Task3: SYN Flooding Attack
①SYN泛洪攻擊工作原理
SYN泛洪是一種DoS攻擊的形式,攻擊者向受害者的TCP端口發送許多SYN請求,但是這些攻擊者並無意完成3次握手的過程,攻擊者使用虛假的IP地址或不繼續該過程。通過這種攻擊,攻擊者可以淹沒受害者的這些被用於 半開放式連接 的隊列,即,連接已經完成SYN,SYN-ACK,但沒有完成最後的ACK。當這個隊列已滿時,受害者不能再完成任何連接。下圖(Figure 1)說明了攻擊。
注:實驗過程中遇到的問題或者必要知識點的儲備如下
(1)必要的命令
檢查系統隊列大小設置:
# sysctl -q net.ipv4.tcp_max_syn_backlog
檢查隊列的使用情況:
# netstat -na | grep tcp
禁止/啓用SYN Cookie:
# sysctl -w net.ipv4.tcp_syncookies=0
# sysctl -w net.ipv4.tcp_syncookies=1
(2)SYN Cookie工作原理
SYN Cookie是對TCP服務器端的三次握手協議作一些修改,專門用來防範SYN Flood攻擊的一種手段。其原理是,在TCP服務器收到TCP SYN包並返回TCP SYN+ACK包時,不分配一個專門的數據區,而是根據這個SYN包計算出一個cookie值。在收到TCP ACK包時,TCP服務器再根據那個cookie值檢查這個TCP ACK包的合法性。如果合法,再分配專門的數據區進行處理未來的TCP連接。
(3)如何構造SYN報文
使用netwox 76號指令。
netwox 76 --dst-ip 192.168.175.140 --dst-port 80
netwox 76 --dst-ip 192.168.175.140 --dst-port 23
上面兩條指令,攻擊者使用隨機的虛假IP分別向victim(192.168.175.140)的80端口和23端口發送大量SYN請求。
②過程演示
attackers :Machine1(192.168.175.139)
victim :Machine2(192.168.175.140)
observer :Machine3(192.168.175.141)
(1)攻擊前 victim 用於 半開放式連接 隊列的使用情況
(3)attack向victim的23端口發送大量SYN請求。

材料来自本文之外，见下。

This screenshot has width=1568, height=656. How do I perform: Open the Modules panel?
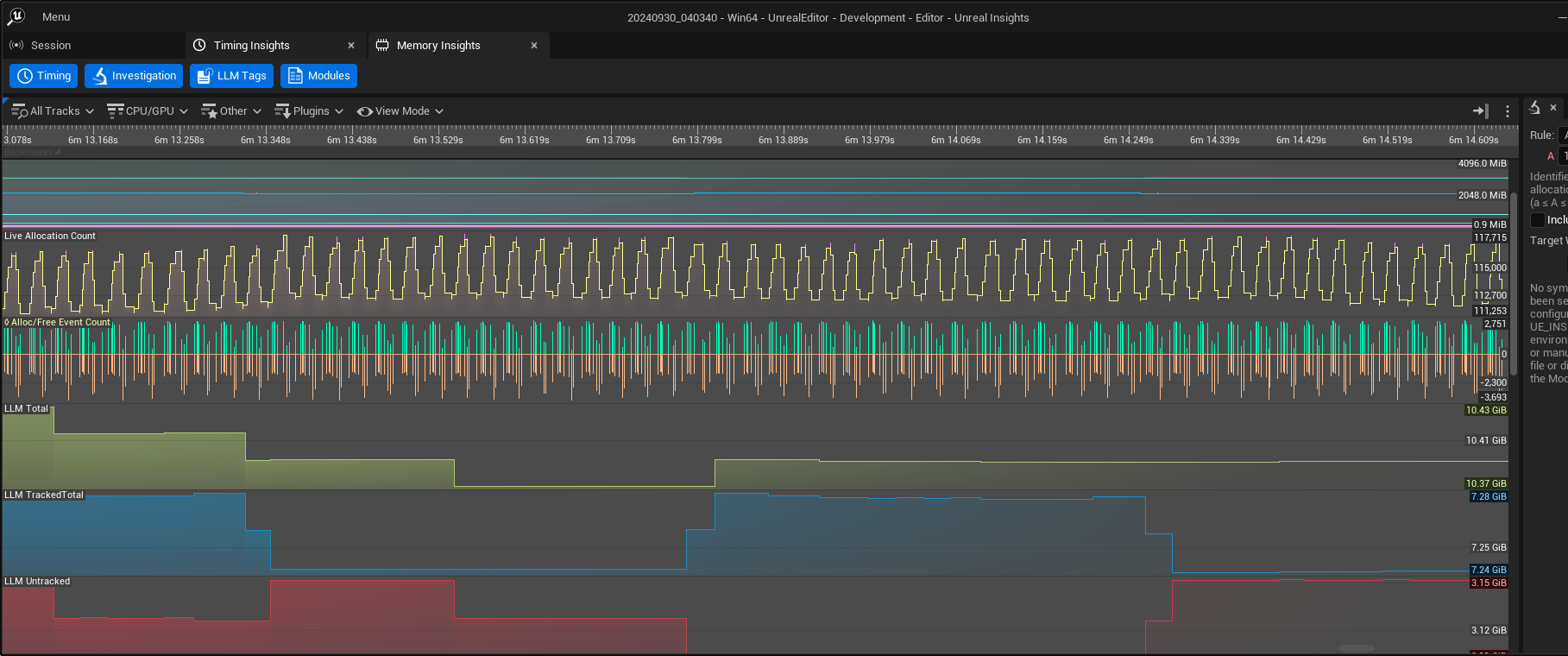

(Telnet服務默認端口號:23)
(4)攻擊後 victim 用於 半開放式連接 隊列的使用情況
(5)observer使用telnet命令請求遠程登錄victim,登陸失敗
(6)在victim開啓SYN Cookie的情況下,SYN Flood攻擊無效。
具體原因,在前面的SYN Cookie工作原理可解釋。